Evolutionary changes in geographic distribution and larval host plants may promote the rapid diversification of montane insects, but this scenario has been rarely investigated. We studied the rapid radiation of the butterfly genus Colias, which has diversified in mountain ecosystems in Eurasia, Africa, and the Americas. Based on a data set of 150 nuclear protein-coding genetic loci and mitochondrial genomes, we constructed a time-calibrated phylogenetic tree of Colias species with broad taxon sampling. We then inferred their ancestral geographic ranges, historical diversification rates, and the evolution of host use. We found that the most recent common ancestor of Colias was likely geographically widespread and originated ~3.5 Ma.

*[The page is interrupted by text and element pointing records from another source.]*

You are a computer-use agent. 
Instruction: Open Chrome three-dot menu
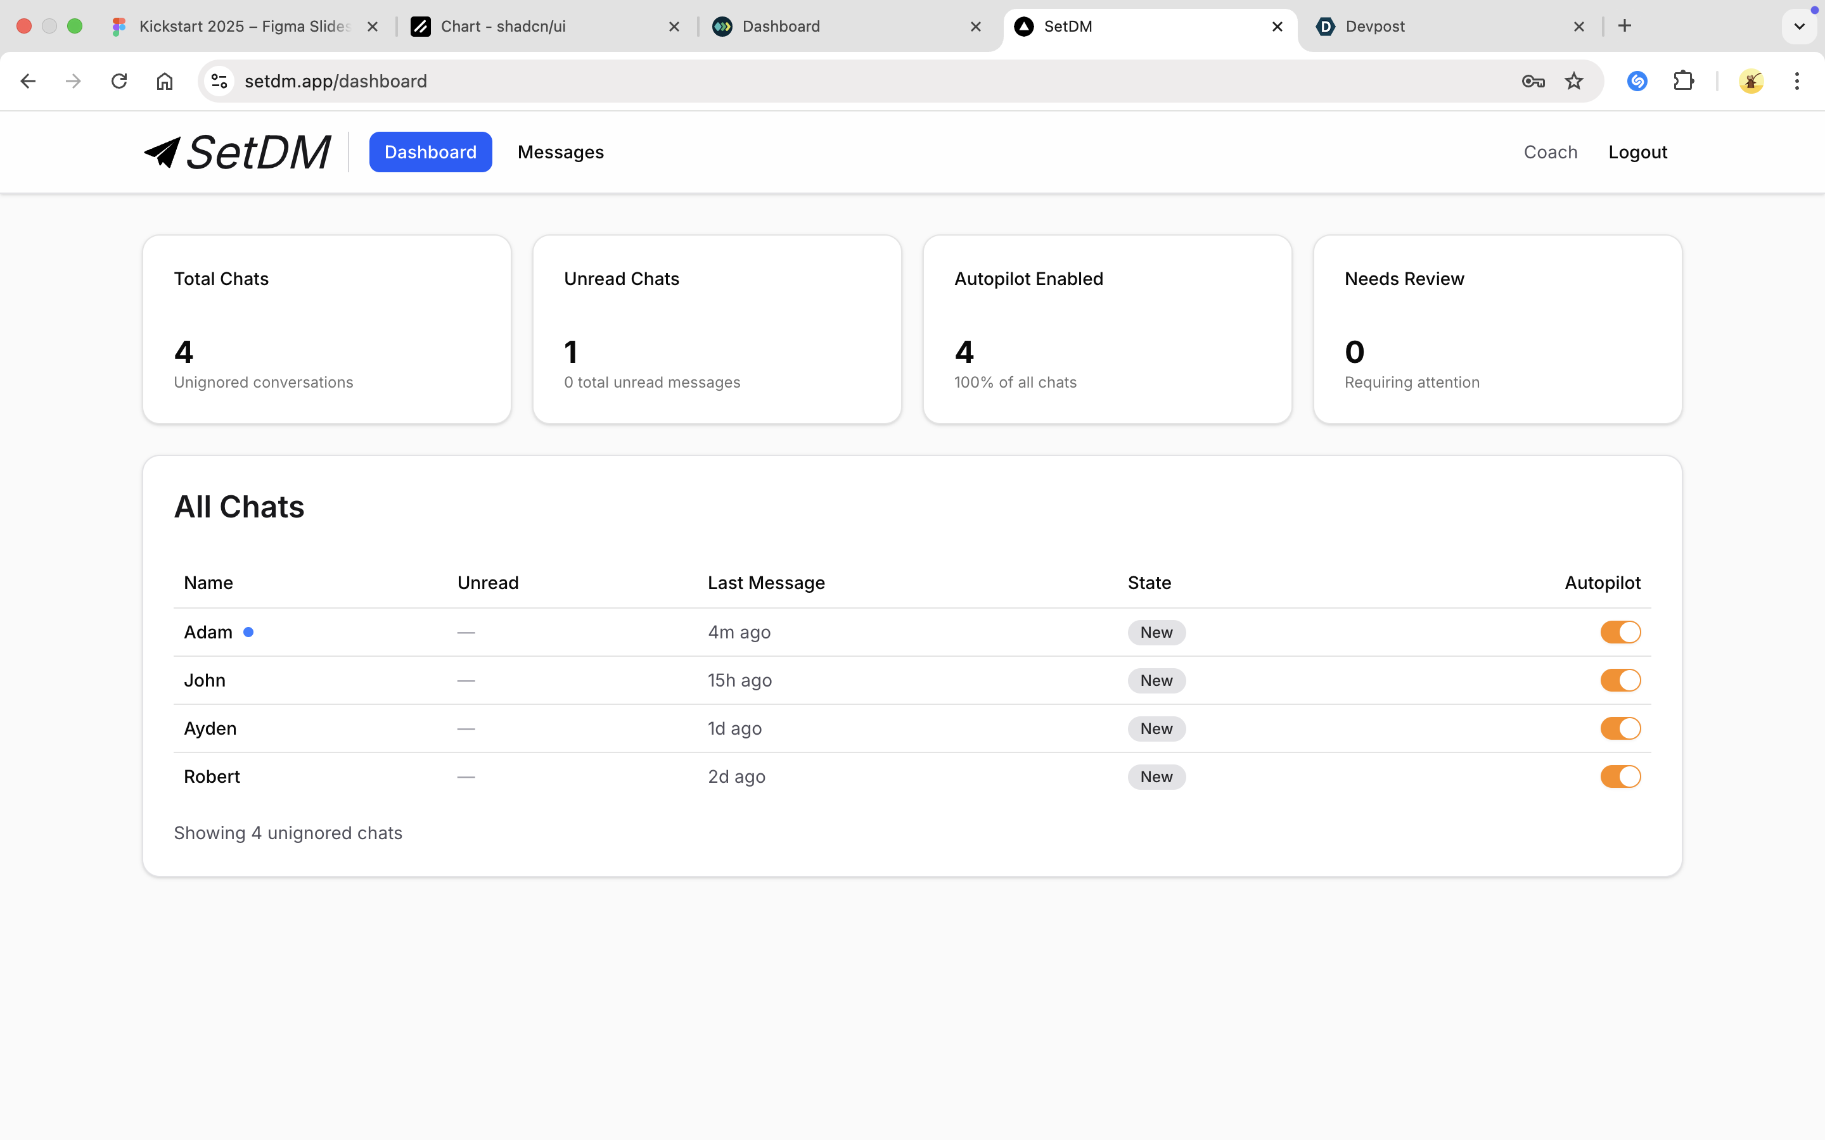1796,81
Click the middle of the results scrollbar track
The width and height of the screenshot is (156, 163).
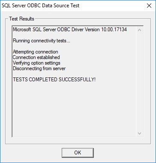(139, 82)
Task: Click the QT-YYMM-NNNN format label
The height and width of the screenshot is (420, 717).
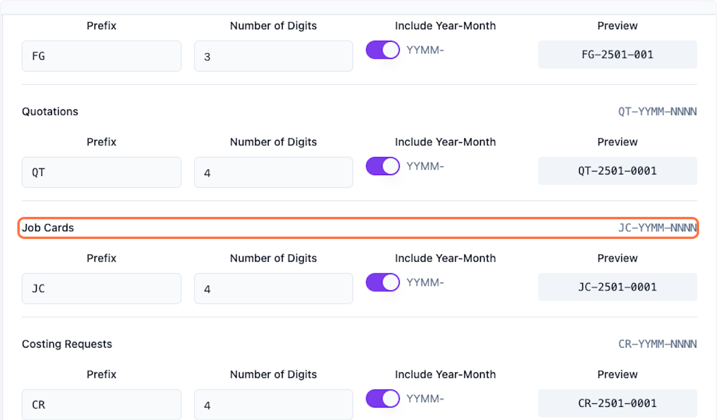Action: pyautogui.click(x=657, y=112)

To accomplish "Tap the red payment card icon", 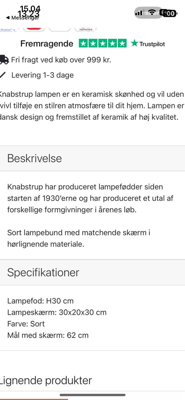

The group subsequently diversified in different regions across the world, often in tandem with geographic expansion events. No aspect of elevation was found to have a direct effect on diversification. The genus underwent a burst of diversification soon after the divergence of the Neotropical lineage, followed by an exponential decline in diversification rate toward the present. The ancestral host repertoire included the legume genera Astragalus and Trifolium but later expanded to include a wide range of Fabaceae genera and plants in more distantly related families, punctuated with periods of host range expansion and contraction. We suggest that the widespread distribution of the ancestor of all extant Colias lineages set the stage for diversification by isolation of populations that locally adapted to the various different environments they encountered, including different host plants. In this scenario, elevation is not the main driver but might have accelerated diversification by isolating populations.